Space hopper world record attempt in Grimsby

MEN, woman and children tried to bounce their way into the record books as they took to the track for a space hopper race in Grimsby.

Around 40 people took part in the event at King George V Stadium in a bid to set a new world record for the fastest 100m space hop.

But sadly the fastest time of 52 seconds, set by Conrad Broughton, fell short of the current world record of 30.2 seconds.

The world record attempt was just one of a series of sporting activities which took place during a family fun day at the venue.

Organised by Enfuse, a team of youth community development workers who are part of Voluntary Action North East Lincolnshire (Vanel), the event offered families a chance to try their hand at archery, skating, movement classes and new sporting craze VX.

There was also live music by Franklin College students and a variety of stalls.

Thomas Plaskitt, one of 10 young volunteers who make up Enfuse, said: “We are the youth team of Vanel and we are all under 25. Enfuse has been going a year and this is the first big event we have put on.

“We want to encourage people to get involved in sporting activities and this event is all about showcasing what goes on in our area.”

The space hopper races also provided an opportunity to drum up interest in this year’s Humber Hop, a sponsored race across the Humber Bridge on Sunday, July 27.

That event will raise money for the local YMCA’s Community Games project, an Olympic legacy programme which aims to increase sporting participation.

Jonathan Byrne, communications co-ordinator for the YMCA Humber, said: “We do fundraising events throughout the year and the money goes either to buying equipment or providing support for local communities to put on events like this one.

“We have put on talent shows for young children, we did a pancake race in February and the flagship event is the Humber Hop in July.”

Among the organisations represented at the event was Get Hooked On Positive Activities, which allowed visitors to try their hand at archery.

Since forming as Get Hooked On Fishing in 2007, the group has diversified into other activities, such as laser clay pigeon shooting, tennis, golf, laser biathlon, bush craft, orienteering, and archery.

Director Andy Smith said: “Anything that promotes family activities in the area is fantastic.

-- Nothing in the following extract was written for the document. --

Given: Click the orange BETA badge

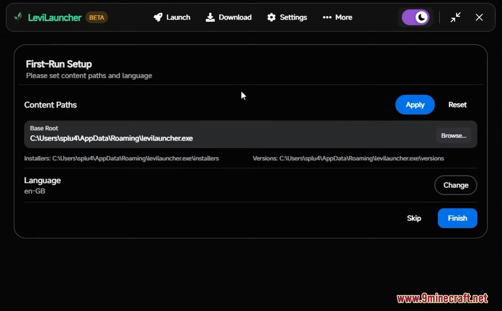Looking at the screenshot, I should coord(97,17).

We certainly need more events like this to unite the community.”

Ilias Briscoe, 6, from Cleethorpes, was among those to try archery for the first time.

His mum Helen, 44, said: “I think he enjoyed it and he hit the board a few times.

“It’s a good event. It’s free, it’s sporty and it’s something for the kids to do in the summer holidays.”

Another activity being showcased to visitors was the rapidly growing VX – a game which can be played in singles, doubles or teams, and which competitors aim to hit their opponents with a ball hurled from a stick.

Paul Hildreth, coach of the England squad, said: “VX started in Yorkshire and in eight years it has gone from nothing to being played in more than 20 countries, and has gone to about 8,000 schools in the UK.

“It is accessible to everybody and it is one of the few sports which males and females compete on an equal footing and where you have to sweat. It’s just non-stop and the kids don’t realise how hard they are working.”